> _Requirement_: Restate word for word the lines below from the one that has "Screen dimensions: 453x459" through the one that has "The image size is (1000, 1000).", keeping both and dropping all pictures.
*** Begin section ***
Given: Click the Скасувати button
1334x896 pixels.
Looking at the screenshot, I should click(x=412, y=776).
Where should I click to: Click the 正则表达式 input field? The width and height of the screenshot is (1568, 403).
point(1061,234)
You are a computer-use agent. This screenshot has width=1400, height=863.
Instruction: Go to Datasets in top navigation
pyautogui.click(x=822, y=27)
*** End section ***
*** Begin section ***
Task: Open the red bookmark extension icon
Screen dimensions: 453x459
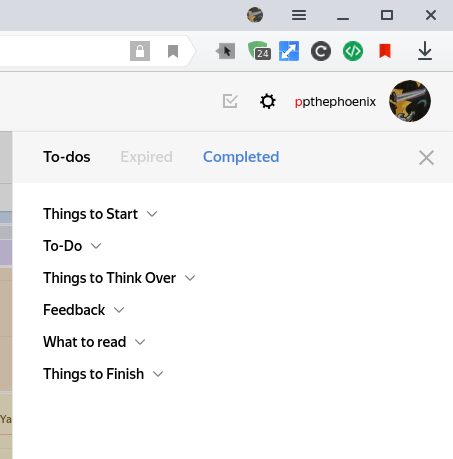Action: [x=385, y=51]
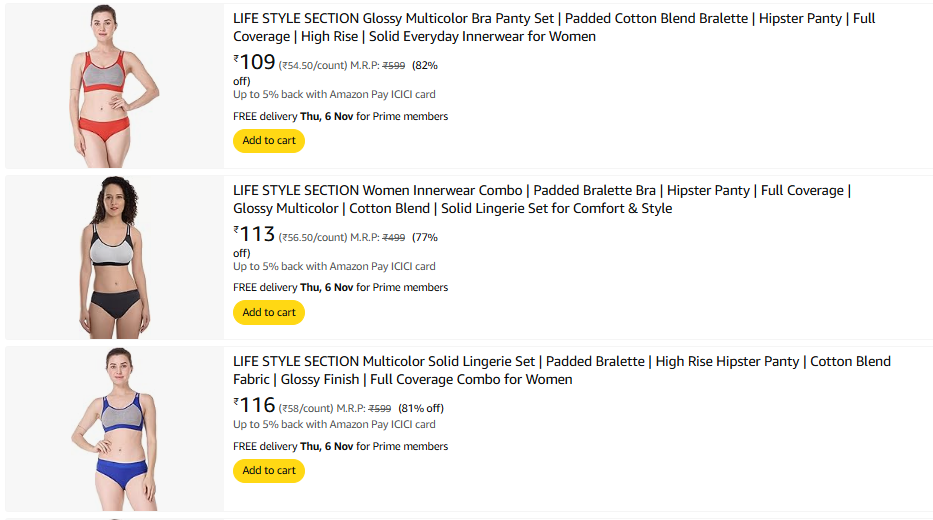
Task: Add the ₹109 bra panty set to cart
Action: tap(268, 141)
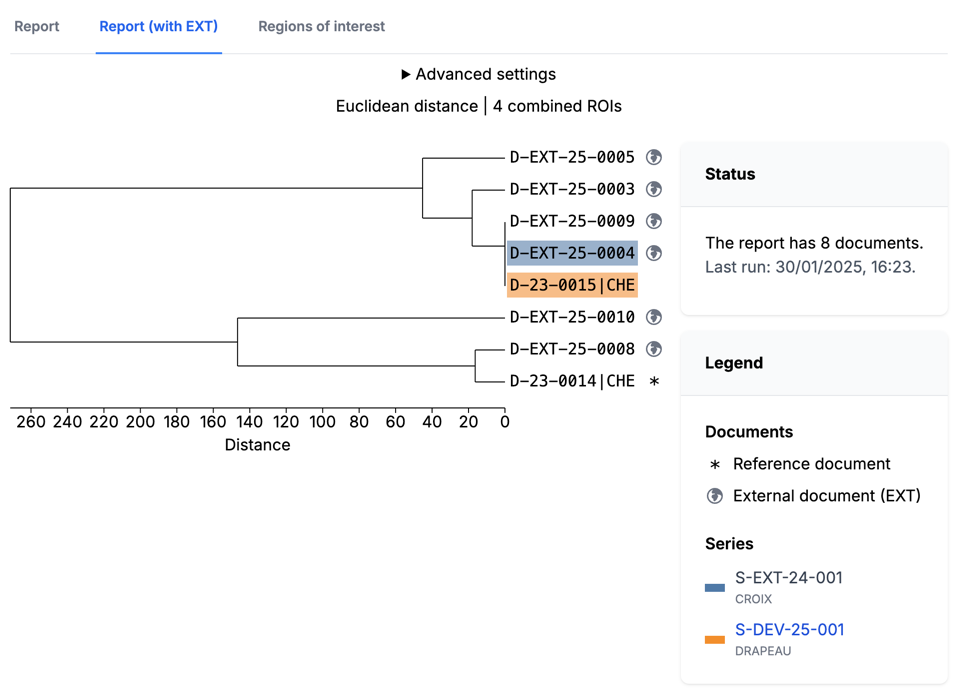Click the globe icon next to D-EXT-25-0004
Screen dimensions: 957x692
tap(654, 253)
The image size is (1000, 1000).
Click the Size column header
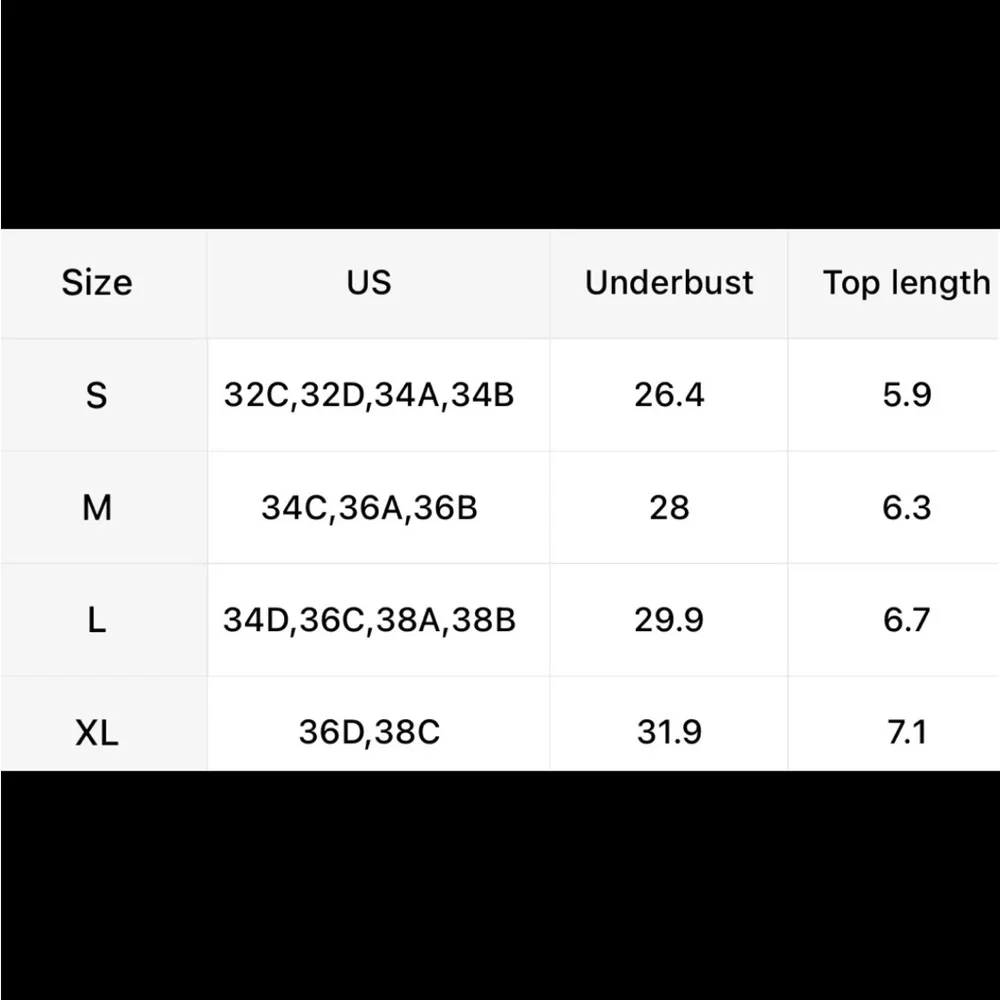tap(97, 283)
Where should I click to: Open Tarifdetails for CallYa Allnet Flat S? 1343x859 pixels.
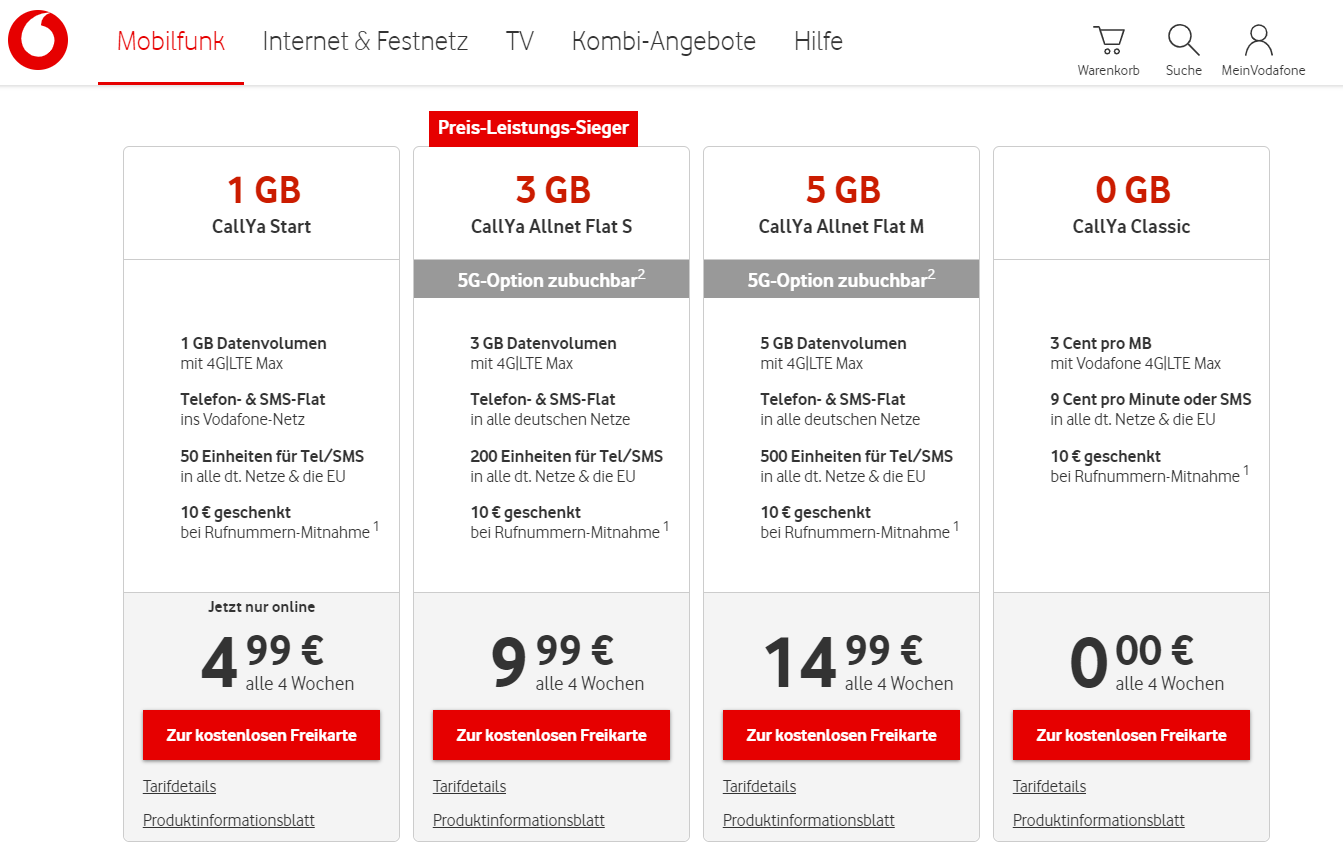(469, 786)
*** End section ***
> _The answer_:
Screen dimensions: 453x459
Action: [x=385, y=51]
Task: Add the ₹109 bra panty set to cart
Action: tap(268, 141)
Click the globe icon next to D-EXT-25-0004
Screen dimensions: 957x692
tap(654, 253)
The image size is (1000, 1000).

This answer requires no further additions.